In Hong Kong, the International Commerce Centre development in West Kowloon also combines offices, residential blocks and retail. If the government ever gets its act together, it may eventually have an arts hub, too.
In Shanghai, Pudong is almost exclusively an office area, reflecting a less-modern way of thinking when it was first planned in 1990. The area sits, of course, on the east bank of the Huangpu river, opposite the older Puxi neighbourhood and the Bund. Here, alongside the Shanghai World Financial Centre, you’ll also find the super-tall Jin Mao Tower and Shanghai Tower.
“Pudong was conceived with the centre of Pudong as a collection of iconic commercial towers,” Katz says. “I remember telling them they should continue the ground plan and improve how you get between the buildings. To the credit of the people that run and own Pudong, they understand that now. They’re trying to improve the pedestrian flow.”
Modern city planning would recommend creating a type of ‘zonal living’, where people with similar interests and habits live around the daily necessities (both work and recreational) that they incorporate into their life.
“Hong Kong and Manhattan and Tokyo are very good models because they focus on density,” Katz says. When cities without a solid core sprawl “it overloads the city and the infrastructure”.
In Manhattan, buildings with both restaurants and offices now command higher prices than buildings that are strictly offices. In many cities, parents choose to live near good education facilities, but a lot of single people don’t necessarily need that kind of access.
But one thing is for sure – the modern workplace and modern life are changing. Many more women work, and for a longer part of their lives. The boundaries between work and play that people used to draw are becoming vague. Working hours are often more flexible, and for knowledge workers, the idea of a specific workplace has become old-fashioned – certain professionals can do their jobs anywhere, whether it’s a low-rise office, high-rise multi-use building, a house, hunting lodge or hermitage.
Public recreational spaces are increasingly important in bringing people together, an area that Asian planners need to recognise. Katz says that financial-services tenants may now enjoy being located near entertainment facilities or commercial services, rather than just in a financial district. The presence of office workers as well as residents in a mixed-use neighbourhood makes it feasible for retail shops and restaurants to stay open longer.
“One of the things that people love about New York is that, like the song [says], it never goes to sleep – your day is not defined by the hours of operation of anything,” Katz notes.
Asian cities such as Tokyo, Hong Kong and Shanghai are heading in that direction.
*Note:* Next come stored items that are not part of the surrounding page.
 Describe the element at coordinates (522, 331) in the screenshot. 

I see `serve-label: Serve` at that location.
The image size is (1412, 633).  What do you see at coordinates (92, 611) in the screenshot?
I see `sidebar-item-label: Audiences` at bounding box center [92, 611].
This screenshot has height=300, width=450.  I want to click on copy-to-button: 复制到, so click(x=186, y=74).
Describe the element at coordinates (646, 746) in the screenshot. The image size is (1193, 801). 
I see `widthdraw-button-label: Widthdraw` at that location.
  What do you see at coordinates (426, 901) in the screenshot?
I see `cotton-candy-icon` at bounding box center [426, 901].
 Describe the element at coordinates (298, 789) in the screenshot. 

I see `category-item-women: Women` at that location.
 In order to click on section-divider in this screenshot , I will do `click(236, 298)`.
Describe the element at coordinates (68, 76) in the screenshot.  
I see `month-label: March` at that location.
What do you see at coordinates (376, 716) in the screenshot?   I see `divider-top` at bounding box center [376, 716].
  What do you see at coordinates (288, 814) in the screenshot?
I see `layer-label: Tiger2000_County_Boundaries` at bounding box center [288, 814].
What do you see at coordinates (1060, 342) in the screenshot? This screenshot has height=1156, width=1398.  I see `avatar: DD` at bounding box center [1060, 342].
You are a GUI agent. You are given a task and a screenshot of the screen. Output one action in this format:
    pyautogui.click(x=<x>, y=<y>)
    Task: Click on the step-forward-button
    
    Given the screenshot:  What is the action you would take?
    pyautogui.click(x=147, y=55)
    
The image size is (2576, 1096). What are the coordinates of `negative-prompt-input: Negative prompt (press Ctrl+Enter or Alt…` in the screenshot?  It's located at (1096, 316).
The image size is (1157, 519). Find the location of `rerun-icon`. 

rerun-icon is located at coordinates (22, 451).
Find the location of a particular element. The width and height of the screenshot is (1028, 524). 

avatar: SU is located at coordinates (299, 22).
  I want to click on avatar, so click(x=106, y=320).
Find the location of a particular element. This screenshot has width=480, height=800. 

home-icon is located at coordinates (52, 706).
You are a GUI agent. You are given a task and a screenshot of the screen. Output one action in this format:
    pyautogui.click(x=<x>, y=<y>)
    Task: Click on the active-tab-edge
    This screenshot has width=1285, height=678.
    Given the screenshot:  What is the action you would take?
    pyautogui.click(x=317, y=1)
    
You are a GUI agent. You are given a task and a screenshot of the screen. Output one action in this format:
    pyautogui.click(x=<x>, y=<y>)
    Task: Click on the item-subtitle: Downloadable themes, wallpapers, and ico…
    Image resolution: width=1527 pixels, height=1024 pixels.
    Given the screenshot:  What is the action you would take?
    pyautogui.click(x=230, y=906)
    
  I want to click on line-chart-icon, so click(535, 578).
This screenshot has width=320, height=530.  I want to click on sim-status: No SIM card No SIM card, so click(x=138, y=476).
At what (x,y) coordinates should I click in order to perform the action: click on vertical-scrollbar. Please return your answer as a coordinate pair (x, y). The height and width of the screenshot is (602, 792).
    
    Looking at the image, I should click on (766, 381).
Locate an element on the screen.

They are increasingly cosmopolitan and adjusting to the 24-hour cycle of modern life, rather than the old nine-to-five style.
“In Hong Kong, people’s lifestyles have changed substantially in the last 20 years, and they are now much more similar with New York and Tokyo,” says Katz. “Hong Kong used to shut down, and the hours of operation of offices used to be more traditional. Restaurants, while they were vibrant, didn’t have business hours that extend as long as they do now.”
Super-tall buildings are one way of incorporating all those elements. Asia has the chance to be at the forefront of the more varied way that a city can develop. “The idea of a mixed-use building is particularly appropriate to a lot of people,” Katz says. “But there’s no one solution to everyone’s needs. Buildings aren’t like iPods or iPhones, there has to be a fair degree of choice.”